The entries below contain a line with "Close the video preview with the X icon" and a line with "Switch calendar view to Day". Quote exactly those two lines and all lines between them.

##### Data under study #####

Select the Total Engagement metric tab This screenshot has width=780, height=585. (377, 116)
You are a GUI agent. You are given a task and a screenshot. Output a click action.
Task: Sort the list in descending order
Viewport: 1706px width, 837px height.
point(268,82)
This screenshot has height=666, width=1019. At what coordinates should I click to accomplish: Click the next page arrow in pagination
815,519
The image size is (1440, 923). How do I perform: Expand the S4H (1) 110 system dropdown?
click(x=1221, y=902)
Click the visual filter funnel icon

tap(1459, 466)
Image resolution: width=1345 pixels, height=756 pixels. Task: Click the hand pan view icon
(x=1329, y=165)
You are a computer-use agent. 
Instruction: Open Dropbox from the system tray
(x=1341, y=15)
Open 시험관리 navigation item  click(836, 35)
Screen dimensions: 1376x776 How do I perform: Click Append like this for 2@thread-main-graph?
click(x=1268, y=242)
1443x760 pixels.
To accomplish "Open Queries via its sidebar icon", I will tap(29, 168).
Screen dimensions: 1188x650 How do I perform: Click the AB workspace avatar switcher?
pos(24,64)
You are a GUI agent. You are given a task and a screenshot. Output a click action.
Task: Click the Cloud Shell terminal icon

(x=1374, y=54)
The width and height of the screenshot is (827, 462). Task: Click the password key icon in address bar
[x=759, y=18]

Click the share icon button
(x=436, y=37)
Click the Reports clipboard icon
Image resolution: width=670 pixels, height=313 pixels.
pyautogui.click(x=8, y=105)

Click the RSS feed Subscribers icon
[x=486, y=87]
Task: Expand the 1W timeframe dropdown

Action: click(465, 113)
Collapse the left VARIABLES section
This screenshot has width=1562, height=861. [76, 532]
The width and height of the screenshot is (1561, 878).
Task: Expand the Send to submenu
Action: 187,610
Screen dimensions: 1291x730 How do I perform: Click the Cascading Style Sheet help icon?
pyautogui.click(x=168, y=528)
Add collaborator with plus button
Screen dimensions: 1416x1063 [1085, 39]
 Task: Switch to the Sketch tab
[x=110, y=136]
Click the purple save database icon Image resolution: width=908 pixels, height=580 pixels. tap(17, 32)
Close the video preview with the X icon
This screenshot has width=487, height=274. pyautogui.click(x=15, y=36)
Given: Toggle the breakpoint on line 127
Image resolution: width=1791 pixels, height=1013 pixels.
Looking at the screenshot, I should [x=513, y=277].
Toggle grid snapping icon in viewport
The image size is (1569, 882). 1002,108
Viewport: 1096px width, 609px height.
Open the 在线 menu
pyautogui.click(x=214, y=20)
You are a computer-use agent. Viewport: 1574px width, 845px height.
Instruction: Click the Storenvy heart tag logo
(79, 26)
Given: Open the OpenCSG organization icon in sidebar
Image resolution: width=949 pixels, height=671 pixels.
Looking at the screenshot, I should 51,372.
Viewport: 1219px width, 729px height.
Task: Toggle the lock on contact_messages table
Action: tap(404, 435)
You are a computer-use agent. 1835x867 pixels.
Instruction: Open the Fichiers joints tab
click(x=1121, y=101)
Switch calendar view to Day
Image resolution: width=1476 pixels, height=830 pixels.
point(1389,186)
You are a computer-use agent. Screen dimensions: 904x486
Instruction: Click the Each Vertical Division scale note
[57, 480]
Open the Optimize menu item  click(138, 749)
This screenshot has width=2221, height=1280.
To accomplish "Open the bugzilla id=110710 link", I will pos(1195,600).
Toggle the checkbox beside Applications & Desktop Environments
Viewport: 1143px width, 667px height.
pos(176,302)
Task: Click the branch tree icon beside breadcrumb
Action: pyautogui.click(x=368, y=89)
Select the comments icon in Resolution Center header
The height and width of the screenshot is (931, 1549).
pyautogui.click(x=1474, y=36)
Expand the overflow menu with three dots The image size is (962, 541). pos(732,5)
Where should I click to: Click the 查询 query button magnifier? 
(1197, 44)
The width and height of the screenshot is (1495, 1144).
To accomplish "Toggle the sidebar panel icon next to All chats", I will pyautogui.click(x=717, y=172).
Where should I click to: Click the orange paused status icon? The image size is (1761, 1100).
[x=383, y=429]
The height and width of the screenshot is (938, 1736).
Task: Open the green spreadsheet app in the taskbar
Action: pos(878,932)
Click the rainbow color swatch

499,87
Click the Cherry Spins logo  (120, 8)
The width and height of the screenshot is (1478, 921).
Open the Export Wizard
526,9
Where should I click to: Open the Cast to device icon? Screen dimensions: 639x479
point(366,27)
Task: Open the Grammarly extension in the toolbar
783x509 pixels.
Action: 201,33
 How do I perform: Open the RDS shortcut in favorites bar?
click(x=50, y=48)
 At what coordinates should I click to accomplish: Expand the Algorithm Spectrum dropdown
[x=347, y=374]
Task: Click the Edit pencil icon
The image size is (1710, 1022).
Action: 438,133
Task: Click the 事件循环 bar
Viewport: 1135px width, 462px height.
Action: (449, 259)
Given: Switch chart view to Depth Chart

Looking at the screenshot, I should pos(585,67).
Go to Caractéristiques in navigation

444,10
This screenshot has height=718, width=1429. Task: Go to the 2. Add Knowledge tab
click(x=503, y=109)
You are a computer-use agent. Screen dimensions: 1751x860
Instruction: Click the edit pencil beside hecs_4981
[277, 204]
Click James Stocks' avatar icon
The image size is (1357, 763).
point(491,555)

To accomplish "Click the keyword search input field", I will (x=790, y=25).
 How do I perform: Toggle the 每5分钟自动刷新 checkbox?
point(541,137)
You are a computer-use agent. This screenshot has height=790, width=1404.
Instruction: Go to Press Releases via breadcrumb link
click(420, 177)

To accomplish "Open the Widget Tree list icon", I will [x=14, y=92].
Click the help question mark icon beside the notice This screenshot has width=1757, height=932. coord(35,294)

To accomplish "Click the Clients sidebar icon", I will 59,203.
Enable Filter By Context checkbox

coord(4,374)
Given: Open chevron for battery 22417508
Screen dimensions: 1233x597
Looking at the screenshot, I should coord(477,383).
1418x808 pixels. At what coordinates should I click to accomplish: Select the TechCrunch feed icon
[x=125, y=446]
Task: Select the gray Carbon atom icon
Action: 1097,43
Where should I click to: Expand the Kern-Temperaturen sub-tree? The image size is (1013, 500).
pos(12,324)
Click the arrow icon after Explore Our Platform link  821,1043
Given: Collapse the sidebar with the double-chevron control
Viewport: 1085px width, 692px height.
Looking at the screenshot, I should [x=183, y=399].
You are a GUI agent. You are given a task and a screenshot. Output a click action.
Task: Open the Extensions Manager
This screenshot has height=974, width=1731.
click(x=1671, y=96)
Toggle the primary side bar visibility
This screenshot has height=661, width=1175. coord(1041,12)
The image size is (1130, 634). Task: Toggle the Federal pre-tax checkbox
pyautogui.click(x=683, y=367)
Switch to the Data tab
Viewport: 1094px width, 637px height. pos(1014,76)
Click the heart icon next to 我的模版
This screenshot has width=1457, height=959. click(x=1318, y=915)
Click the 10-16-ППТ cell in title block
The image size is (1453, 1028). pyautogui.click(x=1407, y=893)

#####

• [Response box]:
Close the video preview with the X icon
This screenshot has width=487, height=274. pyautogui.click(x=15, y=36)
Given: Toggle the breakpoint on line 127
Image resolution: width=1791 pixels, height=1013 pixels.
Looking at the screenshot, I should [x=513, y=277].
Toggle grid snapping icon in viewport
The image size is (1569, 882). 1002,108
Viewport: 1096px width, 609px height.
Open the 在线 menu
pyautogui.click(x=214, y=20)
You are a computer-use agent. Viewport: 1574px width, 845px height.
Instruction: Click the Storenvy heart tag logo
(79, 26)
Given: Open the OpenCSG organization icon in sidebar
Image resolution: width=949 pixels, height=671 pixels.
Looking at the screenshot, I should 51,372.
Viewport: 1219px width, 729px height.
Task: Toggle the lock on contact_messages table
Action: tap(404, 435)
You are a computer-use agent. 1835x867 pixels.
Instruction: Open the Fichiers joints tab
click(x=1121, y=101)
Switch calendar view to Day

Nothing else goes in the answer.